* [TEXT SEGMENT]
>>>
Amy Kelley
Amy’s journey to now is solid, and circuitous.
Amy Kelley’s journey as an educator is beautiful and rich, one that circles through career choices and cycles through intentions and detours to enduring contentment. As Amy winds her way through her career for us, we have the feeling that the actual position she holds – humanities teacher, language arts department chair, MTSS coordinator - matters less than her life’s work - her deep understanding of students - who they are, how they develop, grow, learn, and how they present themselves to the world. She never settles, never reaches a final destination. There’s always more to figure out, which is at the heart of what makes her a distinguished educator with a fascinating story.
Amy describes in detail about her parents both being in education, and what effect that had on her, both encouraging and discouraging her path.
“Both my parents were in education. My dad was a college professor and an administrator, first at St. Mike's and then at a school in Virginia. My mom taught all over the place, the Lund Home…, Edmonds Middle, Rice, summer programs at Burlington High School. She ended up teaching in the prison system, so totally different environments, but they were teachers, before they were anything else. I had teacher parents and that meant every field trip I ever had was educational; they had really strict, high standards for schooling.
And now I appreciate all of that. And I have since subjected my own children to all of that.
At the time I thought, I don't want anything to do with school. Although I love school and I was happy in school. Long story short, I went a different route.”
Amy was in graduate school at Tufts University working on her PhD in English when an opportunity arose.
A friend’s husband was teaching at a small progressive private school in Providence, RI, one of the first schools to join the Coalition of Essential Schools. She’d heard a lot about it. They needed an English teacher. Amy had become restless and ready for something different.
”I visited the school and it was very different. There's a whole school meeting every day and kids checked in and were respected and cared for in a way that was really refreshing.
This small, vibrant little community just felt lovely. And so, I jumped and I took a leave from the graduate program I was in. I planned to go back, but I didn't. I was there for four years and I learned how to be a teacher kind of the sideways and back door way.”
The Assistant Head of School was in and out of Amy’s humanities classroom, often ready to reflect with her on what she'd seen and heard. In retrospect, those coaching conversations were invaluable. Amy learned a great deal, something for which she is now quite grateful.
“The thing about a small school is that it's really easy to drown in kids’ situations, especially in a high school where kids are growing up. They're testing limits, and they're asking questions, and their families are messy. Yet there was this intense satisfaction of seeing these kids grow up and go off to school. To work, go off to the military, go off to college, to have these lives with purpose. And I thought that is where it's at, but I was homesick.
A position in Vermont was her next step. She had had a good education, and sound content knowledge, but lacked the teaching license. She started taking classes in education, and was able to secure a long-term substitute position in the library at Lake Region. She began by working on her teacher licensure, both taking classes and completing peer review, and was successful.
<<<
* [COLLECTED MATERIAL]
>>>
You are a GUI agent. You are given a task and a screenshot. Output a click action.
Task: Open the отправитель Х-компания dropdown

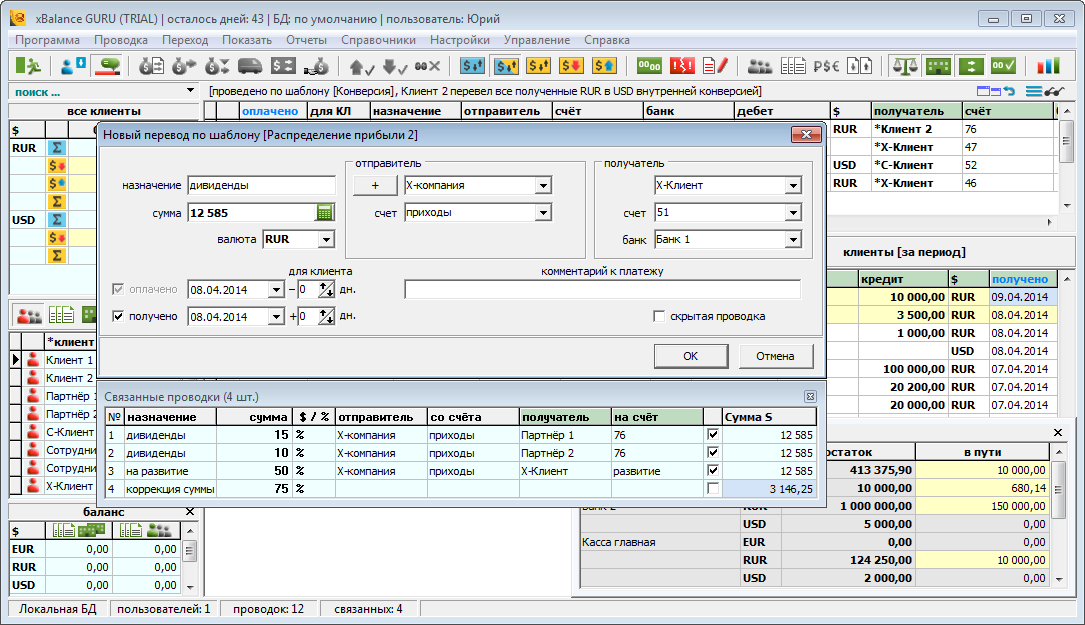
<<<
* [WHAT IS NEEDED]
In the profile of Amy Kelley, at which university was Amy working on her PhD in English when the teaching opportunity in Providence came up?

* [ANSWER TO THE EXERCISE]
Tufts University